FYI, the dust-up about Simmons was actually an outgrowth of the Village Voice’s new mission to appeal to a frivolous, rather than politically astute, youth market.  Nick Sylvester wrote on music and a column “NYC Life, ”  (with previous entries like January 6’s “Hips of Steel:  How kids too cool for exercise keep the winter pounds off” and February 7’s “Are You In Love? Rock stars, dating experts, and cartoon characters talk about Valentine’s Day”). 

Sylvester’s  February 28 cover story, “‘Do You Wanna Kiss Me?’ How New York’s women are wising up to The Game’s pickup tips” contained what the Editor’s note of March 7 described as “fabrication and composite anecdotes.” 

Oh horrors.  Journalistic malfeasance.  The problem was calling this news,  rather than a feature with a disclaimer.  The Voice took the story down, among much chest beating.  Sylvester was reprimanded.  Simmons fired.  Sylvester suspended.  Who cares?   I think this March 7 letter to the editor from Jeremy Reff of Manhattan says it best.

Perhaps the editors should have realized that Sylvester is a talented, gonzo journalist, and that his chops depend on a fluid non-naturalistic style. The same editors promoting and reveling in his dissection of Cam’ron and Jay-Z’s feuds should have realized that Sylvester was turning the navel-gazing in on itself, especially the self-referential pop sociology masquerading as in-depth reporting these days. Those depending on analytic reporting should have turned elsewhere; the error here is in the editors’ running “Do You Wanna Kiss Me?” as a news cover, instead of an inside-the-park fresh take on the most tired story in the city-—how twentysomethings are fucking in New York.

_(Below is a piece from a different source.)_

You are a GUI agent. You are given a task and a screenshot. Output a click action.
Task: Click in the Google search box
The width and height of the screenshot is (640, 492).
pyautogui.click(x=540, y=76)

I’m not sure about the use of “journalist, ” but otherwise…Do you think this March 7  letter by Steve Lookner of Los Angeles, California has the owners worried?

I just read the article about The Game where Nick Sylvester, who I know, made up a defamatory and false story about me and used my real name, profession, and hometown in the article. I was never in New York on the trip he claimed and never performed the actions he said I did. I am incredibly upset about this and am currently consulting with my lawyer about legal action. I would also like a retraction printed.

The story is  still available at The Asian Playboy blog.  Actually, it’s pretty entertaining.  Lookner is the only pickup artist Sylvester gave a full name, but nothing evil was said .  According to IMDB, Lookner has written for Saturday Night Live and produced for the Comedy Central network.   This letter has to be tongue in cheek, right? 


éminence grise

English is a funny language.  I was about to use that term to define Ridgeway, but just to be sure, decided to look it up.   After all, I never studied French for more than a half a semester during my lunch hour.  This was  at Dabney Lancaster community college, where I started late upon my return from a trip to Chartres and Geneva.  And despite no talent for foreign tongues, became the teacher’s pet, until one day looking out the winter to discover it was snowing, exlaimed, “”Merde.”  The Swiss think its use is no big deal,  The teacher was not a native speaker and I was soon persona non grata.

Anyway Ridgeway was born in 1936, so “gray eminence” seemed fitting.  After all, “eminence” means “high status importance owing to marked superiority” according to Wordnet, the

online lexical reference system…inspired by current psycholinguistic theories of human lexical memory…developed by the Cognitive Science Laboratory at Princeton University under the direction [of principal investigator]  Professor George A. Miller.

But according to both Wordnet and E.D. Hirsch, Jr. ‘s (et. al)  New Dictionary of Cultural Literacy,  “eminence grise”  is someone who exercises power or influence without holding an official position” e.g. the President’s wife, the King’s brother.

More later.  The library’s about to close.